Each line of the material below that holds the word "computer" needs to be copied.

[Extracted information]
* * * * *

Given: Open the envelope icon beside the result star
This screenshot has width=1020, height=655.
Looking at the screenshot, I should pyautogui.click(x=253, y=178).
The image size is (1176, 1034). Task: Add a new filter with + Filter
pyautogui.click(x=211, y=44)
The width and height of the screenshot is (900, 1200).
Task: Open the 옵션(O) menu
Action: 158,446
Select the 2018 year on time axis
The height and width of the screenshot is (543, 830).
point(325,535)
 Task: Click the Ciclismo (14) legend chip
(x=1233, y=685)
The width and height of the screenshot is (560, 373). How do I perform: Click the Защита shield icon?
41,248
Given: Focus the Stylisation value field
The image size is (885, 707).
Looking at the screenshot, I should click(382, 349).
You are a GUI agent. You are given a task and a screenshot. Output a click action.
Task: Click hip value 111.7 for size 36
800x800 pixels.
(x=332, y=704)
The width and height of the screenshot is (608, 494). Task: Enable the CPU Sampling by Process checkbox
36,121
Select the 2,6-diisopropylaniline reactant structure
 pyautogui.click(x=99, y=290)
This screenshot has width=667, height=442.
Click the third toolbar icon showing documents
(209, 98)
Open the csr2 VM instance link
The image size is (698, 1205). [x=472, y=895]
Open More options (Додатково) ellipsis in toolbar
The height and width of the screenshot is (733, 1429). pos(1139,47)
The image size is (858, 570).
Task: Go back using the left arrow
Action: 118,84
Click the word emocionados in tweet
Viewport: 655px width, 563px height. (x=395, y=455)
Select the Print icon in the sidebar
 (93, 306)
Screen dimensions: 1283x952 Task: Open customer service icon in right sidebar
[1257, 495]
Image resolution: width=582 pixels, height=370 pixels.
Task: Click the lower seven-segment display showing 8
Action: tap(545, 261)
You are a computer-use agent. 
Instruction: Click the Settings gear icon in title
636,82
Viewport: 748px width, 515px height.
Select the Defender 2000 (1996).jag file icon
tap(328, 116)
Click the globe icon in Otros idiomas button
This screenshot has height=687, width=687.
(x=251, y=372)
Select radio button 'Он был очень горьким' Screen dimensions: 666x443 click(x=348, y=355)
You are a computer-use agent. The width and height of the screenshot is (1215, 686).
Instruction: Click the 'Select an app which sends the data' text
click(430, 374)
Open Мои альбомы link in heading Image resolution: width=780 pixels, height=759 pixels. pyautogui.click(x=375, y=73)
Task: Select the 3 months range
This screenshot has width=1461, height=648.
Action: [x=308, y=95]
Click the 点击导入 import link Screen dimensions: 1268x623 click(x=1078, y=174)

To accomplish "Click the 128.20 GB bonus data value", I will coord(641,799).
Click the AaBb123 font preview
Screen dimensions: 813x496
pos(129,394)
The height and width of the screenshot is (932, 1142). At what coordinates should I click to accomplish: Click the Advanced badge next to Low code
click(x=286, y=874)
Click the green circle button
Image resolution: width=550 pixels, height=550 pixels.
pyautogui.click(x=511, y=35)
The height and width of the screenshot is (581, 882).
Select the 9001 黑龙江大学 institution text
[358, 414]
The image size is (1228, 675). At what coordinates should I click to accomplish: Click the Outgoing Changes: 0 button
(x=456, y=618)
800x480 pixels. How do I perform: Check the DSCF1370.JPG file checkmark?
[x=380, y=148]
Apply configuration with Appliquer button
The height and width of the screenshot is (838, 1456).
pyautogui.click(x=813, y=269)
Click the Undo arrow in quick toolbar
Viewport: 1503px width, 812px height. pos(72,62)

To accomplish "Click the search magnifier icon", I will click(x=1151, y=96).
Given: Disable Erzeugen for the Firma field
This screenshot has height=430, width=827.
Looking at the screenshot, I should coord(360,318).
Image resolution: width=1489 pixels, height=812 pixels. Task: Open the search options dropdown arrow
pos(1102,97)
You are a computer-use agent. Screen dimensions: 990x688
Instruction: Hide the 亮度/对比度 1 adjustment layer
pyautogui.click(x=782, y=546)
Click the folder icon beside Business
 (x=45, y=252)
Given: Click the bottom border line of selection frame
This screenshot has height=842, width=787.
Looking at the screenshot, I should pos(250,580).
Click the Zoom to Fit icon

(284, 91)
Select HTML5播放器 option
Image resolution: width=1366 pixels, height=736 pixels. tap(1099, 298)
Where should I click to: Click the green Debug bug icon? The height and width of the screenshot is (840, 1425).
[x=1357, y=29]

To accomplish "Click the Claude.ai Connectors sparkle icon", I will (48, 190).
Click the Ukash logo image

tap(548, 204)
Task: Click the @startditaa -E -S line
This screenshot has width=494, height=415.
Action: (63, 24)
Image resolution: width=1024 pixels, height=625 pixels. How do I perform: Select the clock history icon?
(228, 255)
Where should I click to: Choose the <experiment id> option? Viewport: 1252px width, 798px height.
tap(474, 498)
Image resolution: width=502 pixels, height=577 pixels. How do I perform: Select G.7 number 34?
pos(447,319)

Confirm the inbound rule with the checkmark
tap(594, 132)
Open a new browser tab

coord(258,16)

* * * * *

[Completed exercise]
You are a computer-use agent. 
You are a computer-use agent. The width and height of the screenshot is (1215, 686).
You are a computer-use agent. Screen dimensions: 990x688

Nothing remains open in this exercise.